### WRITTEN INSTRUCTION A
Can you update the listing lines, starting with the line with "coordinates (1976, 77)." and going on through the line with "Left aligned is", so that "element" becomes "control" with all else unchanged, and return only those lines?

Friday, November 19, 2010

#9

Woolf's essay "The Cinema" is probably one of my favorite essays of hers that we have read this semester. I am currently taking a class on Philosophy of Film and I thought it was very interesting how Woolf, in 1926 and thus, years before the main realist critics, paved the way for them with her own musings upon the art of cinema. The fact that she considers it an art, but a completely new one, with its own, unique possibilities, is what was so interesting to me, because it is years later that Bazin and Kracauer seem to echo these sentiments against the current of the orthodox school, members of which wanted to elevate cinema to the heights of literature and thus, insisted it is similar to other types of classical art such as that or painting. What I also found interesting was Woolf’s connection with the Russian filmmakers (we all know she loved Russian writers and literature) – Eisenstein and Pudovkin. Both of them believed in the power of montage as the key ingredient of cinema, something that equated it with the literature for instance, in that through montage, the filmmaker is thought to actually create an art form from scratch – from separate shots. However, this ties in with Between the Acts quite interestingly; through montage, the filmmaker believes he can make associations for the viewer, create them as his own. This is not something Woolf particularly looked for in any kind of art, as she admired the possibility of “shared meaning” arising from the author and the audience as well as the players. So, inspired by this essay, I wrote my term paper for Philosophy of Film upon this subject – Woolf and Film as Film, Woolf and the realist school. I thought I’d share some of my reflections upon this subject through what I wrote in my paper.

Element lookup records:

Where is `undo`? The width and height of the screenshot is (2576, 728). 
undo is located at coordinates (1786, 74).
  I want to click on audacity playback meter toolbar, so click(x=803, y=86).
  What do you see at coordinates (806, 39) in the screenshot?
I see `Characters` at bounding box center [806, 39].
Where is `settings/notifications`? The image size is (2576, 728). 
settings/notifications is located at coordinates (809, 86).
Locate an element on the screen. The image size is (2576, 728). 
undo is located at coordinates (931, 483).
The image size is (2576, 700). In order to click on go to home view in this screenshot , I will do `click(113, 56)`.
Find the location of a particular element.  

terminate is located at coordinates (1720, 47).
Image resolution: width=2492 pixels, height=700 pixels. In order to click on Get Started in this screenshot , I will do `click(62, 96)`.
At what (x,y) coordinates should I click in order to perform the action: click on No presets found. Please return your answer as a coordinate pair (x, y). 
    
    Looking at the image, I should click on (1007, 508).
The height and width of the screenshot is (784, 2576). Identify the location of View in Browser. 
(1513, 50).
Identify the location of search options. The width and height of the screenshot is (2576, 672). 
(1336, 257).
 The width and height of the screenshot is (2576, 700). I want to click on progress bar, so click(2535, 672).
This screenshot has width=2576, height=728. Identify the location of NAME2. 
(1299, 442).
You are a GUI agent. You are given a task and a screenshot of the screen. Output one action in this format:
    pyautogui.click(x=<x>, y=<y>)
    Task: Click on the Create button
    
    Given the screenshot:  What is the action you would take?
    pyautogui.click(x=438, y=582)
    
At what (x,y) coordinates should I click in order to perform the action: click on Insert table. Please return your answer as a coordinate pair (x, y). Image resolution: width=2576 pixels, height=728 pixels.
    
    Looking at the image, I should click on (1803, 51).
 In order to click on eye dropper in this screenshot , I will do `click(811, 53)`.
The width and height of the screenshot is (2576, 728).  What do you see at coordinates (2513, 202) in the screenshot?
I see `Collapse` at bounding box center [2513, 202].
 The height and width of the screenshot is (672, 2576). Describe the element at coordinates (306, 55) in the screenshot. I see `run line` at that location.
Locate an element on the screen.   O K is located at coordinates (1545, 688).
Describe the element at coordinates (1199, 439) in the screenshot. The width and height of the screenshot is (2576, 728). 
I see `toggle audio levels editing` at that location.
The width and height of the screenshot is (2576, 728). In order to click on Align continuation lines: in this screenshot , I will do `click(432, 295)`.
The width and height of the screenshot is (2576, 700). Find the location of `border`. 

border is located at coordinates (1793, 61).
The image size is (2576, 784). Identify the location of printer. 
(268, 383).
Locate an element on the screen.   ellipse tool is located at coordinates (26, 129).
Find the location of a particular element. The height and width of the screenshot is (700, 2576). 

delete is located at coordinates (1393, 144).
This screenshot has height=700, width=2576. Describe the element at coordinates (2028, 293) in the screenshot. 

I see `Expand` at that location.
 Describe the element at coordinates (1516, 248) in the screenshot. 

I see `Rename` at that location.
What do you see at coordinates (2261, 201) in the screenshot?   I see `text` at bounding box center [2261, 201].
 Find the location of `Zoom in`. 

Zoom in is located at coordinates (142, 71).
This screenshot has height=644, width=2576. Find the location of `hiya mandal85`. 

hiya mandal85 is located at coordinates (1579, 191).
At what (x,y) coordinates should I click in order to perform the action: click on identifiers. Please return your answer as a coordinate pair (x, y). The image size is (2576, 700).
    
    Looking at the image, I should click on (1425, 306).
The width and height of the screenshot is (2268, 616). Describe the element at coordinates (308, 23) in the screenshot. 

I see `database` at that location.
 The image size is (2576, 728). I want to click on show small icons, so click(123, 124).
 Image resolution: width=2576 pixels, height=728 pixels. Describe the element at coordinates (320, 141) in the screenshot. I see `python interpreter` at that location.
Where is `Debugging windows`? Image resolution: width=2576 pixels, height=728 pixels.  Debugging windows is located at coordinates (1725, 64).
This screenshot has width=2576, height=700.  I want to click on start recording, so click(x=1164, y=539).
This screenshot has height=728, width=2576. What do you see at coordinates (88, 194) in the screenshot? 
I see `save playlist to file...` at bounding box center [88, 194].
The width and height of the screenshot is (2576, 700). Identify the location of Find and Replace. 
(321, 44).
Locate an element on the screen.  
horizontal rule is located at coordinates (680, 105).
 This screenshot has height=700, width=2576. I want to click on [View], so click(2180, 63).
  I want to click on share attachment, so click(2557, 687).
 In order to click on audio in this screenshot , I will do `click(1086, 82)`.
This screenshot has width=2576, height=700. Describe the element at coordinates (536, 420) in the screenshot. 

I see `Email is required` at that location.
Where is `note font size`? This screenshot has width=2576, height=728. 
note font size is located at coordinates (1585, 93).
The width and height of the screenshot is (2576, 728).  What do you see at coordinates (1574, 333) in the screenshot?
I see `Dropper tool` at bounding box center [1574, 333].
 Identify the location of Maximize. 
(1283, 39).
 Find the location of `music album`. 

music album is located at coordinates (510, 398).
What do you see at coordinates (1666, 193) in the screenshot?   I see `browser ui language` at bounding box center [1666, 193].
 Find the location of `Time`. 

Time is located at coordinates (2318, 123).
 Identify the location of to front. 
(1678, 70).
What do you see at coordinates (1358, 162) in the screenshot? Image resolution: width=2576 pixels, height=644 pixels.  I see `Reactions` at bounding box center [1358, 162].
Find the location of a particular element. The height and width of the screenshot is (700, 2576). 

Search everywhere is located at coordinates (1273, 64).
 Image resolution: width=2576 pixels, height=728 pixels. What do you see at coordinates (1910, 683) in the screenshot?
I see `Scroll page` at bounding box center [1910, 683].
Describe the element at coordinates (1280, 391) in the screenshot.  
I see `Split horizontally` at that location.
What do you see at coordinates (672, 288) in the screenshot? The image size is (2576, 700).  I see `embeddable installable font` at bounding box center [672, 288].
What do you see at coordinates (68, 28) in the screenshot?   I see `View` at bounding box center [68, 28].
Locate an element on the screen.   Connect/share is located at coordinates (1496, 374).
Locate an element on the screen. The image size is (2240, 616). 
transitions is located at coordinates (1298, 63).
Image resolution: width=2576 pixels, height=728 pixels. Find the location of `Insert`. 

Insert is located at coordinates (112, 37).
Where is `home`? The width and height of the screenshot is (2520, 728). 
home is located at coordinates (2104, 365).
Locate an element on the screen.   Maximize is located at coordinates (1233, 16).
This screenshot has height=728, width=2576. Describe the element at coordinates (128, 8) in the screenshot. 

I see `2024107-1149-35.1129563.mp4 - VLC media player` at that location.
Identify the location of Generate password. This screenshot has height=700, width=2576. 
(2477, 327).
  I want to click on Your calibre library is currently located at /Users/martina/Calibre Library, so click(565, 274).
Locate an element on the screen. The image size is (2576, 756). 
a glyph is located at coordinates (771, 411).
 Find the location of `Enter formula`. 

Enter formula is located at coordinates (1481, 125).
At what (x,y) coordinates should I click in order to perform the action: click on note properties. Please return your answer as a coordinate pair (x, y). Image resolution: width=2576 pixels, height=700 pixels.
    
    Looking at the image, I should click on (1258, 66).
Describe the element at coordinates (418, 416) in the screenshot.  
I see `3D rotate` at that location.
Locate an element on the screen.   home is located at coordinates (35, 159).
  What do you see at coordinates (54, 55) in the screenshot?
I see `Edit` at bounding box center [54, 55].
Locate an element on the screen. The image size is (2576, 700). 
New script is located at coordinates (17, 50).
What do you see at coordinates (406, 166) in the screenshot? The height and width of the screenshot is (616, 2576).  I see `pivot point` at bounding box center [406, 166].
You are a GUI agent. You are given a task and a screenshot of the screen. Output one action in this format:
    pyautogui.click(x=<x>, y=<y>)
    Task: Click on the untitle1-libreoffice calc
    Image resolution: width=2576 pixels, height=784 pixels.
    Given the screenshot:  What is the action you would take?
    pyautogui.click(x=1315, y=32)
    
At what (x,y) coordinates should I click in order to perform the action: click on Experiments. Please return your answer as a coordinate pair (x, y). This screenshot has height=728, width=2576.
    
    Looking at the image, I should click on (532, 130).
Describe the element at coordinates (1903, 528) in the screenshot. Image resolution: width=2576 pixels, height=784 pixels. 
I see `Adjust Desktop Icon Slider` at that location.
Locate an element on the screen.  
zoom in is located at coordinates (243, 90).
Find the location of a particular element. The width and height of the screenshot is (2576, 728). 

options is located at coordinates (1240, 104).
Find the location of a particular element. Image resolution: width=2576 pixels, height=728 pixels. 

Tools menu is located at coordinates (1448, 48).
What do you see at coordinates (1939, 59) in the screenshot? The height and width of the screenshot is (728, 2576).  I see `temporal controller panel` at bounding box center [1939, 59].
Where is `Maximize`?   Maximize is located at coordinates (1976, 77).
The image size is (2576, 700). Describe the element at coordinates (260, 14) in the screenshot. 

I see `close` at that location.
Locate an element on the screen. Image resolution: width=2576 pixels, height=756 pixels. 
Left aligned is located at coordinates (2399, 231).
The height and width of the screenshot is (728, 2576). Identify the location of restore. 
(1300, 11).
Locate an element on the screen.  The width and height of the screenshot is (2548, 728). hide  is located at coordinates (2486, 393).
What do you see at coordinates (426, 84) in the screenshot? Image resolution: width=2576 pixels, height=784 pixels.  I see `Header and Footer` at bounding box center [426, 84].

### WRITTEN INSTRUCTION B
Can you duplicate the post on Woolf's essay "The Cinema" word for word, in full?

### RIGHT ANSWER A
Where is `Maximize`?   Maximize is located at coordinates (1976, 77).
The image size is (2576, 700). Describe the control at coordinates (260, 14) in the screenshot. 

I see `close` at that location.
Locate an control on the screen. Image resolution: width=2576 pixels, height=756 pixels. 
Left aligned is located at coordinates (2399, 231).

### RIGHT ANSWER B
Friday, November 19, 2010

#9

Woolf's essay "The Cinema" is probably one of my favorite essays of hers that we have read this semester. I am currently taking a class on Philosophy of Film and I thought it was very interesting how Woolf, in 1926 and thus, years before the main realist critics, paved the way for them with her own musings upon the art of cinema. The fact that she considers it an art, but a completely new one, with its own, unique possibilities, is what was so interesting to me, because it is years later that Bazin and Kracauer seem to echo these sentiments against the current of the orthodox school, members of which wanted to elevate cinema to the heights of literature and thus, insisted it is similar to other types of classical art such as that or painting. What I also found interesting was Woolf’s connection with the Russian filmmakers (we all know she loved Russian writers and literature) – Eisenstein and Pudovkin. Both of them believed in the power of montage as the key ingredient of cinema, something that equated it with the literature for instance, in that through montage, the filmmaker is thought to actually create an art form from scratch – from separate shots. However, this ties in with Between the Acts quite interestingly; through montage, the filmmaker believes he can make associations for the viewer, create them as his own. This is not something Woolf particularly looked for in any kind of art, as she admired the possibility of “shared meaning” arising from the author and the audience as well as the players. So, inspired by this essay, I wrote my term paper for Philosophy of Film upon this subject – Woolf and Film as Film, Woolf and the realist school. I thought I’d share some of my reflections upon this subject through what I wrote in my paper.